C’est la militante des droits humains Ibtihal Al-Khatib qui l’a ébruité. “Cette campagne de déchéance de nationalité inquiète et provoque des débats”, commente le spécialiste américain des pays du Golfe Giorgio Cafiero sur le site “Amwaj”. Les autorités arguent que les frappent ciblent les ressortissants étrangers qui ont emprunté des voies illégales pour être naturalisés. Mais personne n’est dupe…
Dans un pays aux moeurs politiques corsetées (mais il n’est pas le seul, c’est pareil chez tous les voisins) le gouvernement en profite pour se débarrasser de ses opposants politiques. Ces opérations marquent la chape de plomb posée par le nouvel émir, Mechaal Al-Ahmad Al-Jaber Al-Sabah, qui s’est assis sur le trône fin 2023. En mai dernier il s’était illustré par un gel partiel de la Constitution, avec dissolution du Parlement. C’est la fin de la parenthèse démocratique.
Le Koweït a pris un virage “autoritaire” et “illibéral”, écrit “Amwaj”, en citant un professeur de l’université de Philadelphie (USA), Sean Yom.

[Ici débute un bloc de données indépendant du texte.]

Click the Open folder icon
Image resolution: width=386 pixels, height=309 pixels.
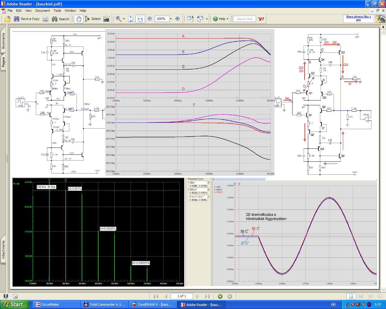point(7,19)
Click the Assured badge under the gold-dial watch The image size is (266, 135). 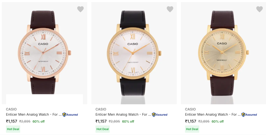[249, 115]
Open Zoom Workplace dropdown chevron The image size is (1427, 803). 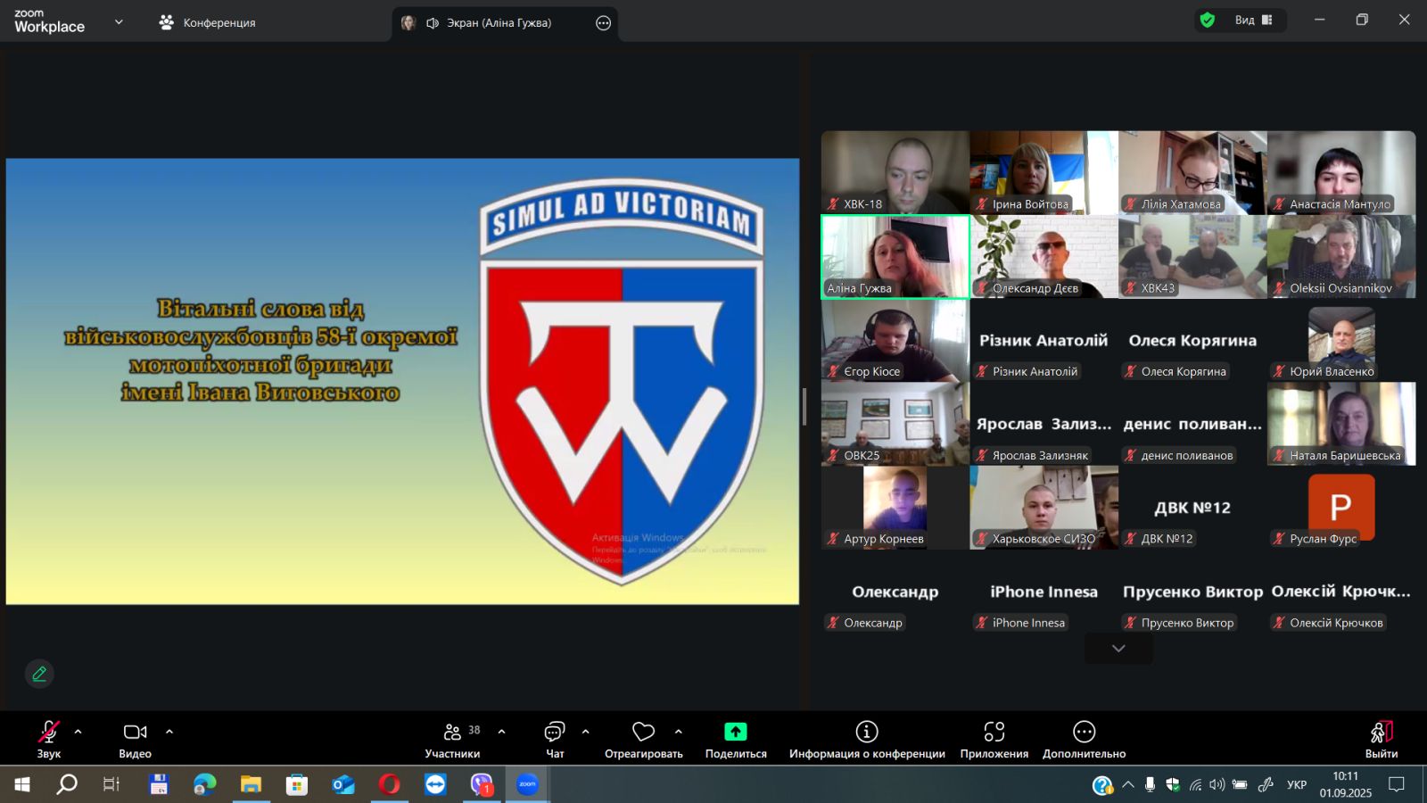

Les retraits massifs de nationalité, très souvent sous le sceau de l’arbitraire, installent la peur dans ce pays qui était considéré comme le plus libéral dans cette partie du monde.
D’après le ministre de l’Intérieur, le prince Fahad Youssef Al-Sabah, “même des citoyens qui oseraient critiquer le [régime] koweïtien alors qu’ils vivent ou étudient à l’étranger méritent d’être dénaturalisés”, s’alarme Sean Yom.
Cette politique va de pair avec une “vision exclusive” de la société koweïtienne, ajoute le chercheur américain Michel Herb, l’un des plus éminents spécialistes du Koweït. “Selon cette vision, il n’y a pas de place pour ceux qui n’ont pas de racines profondes” dans le pays, glisse-t-il.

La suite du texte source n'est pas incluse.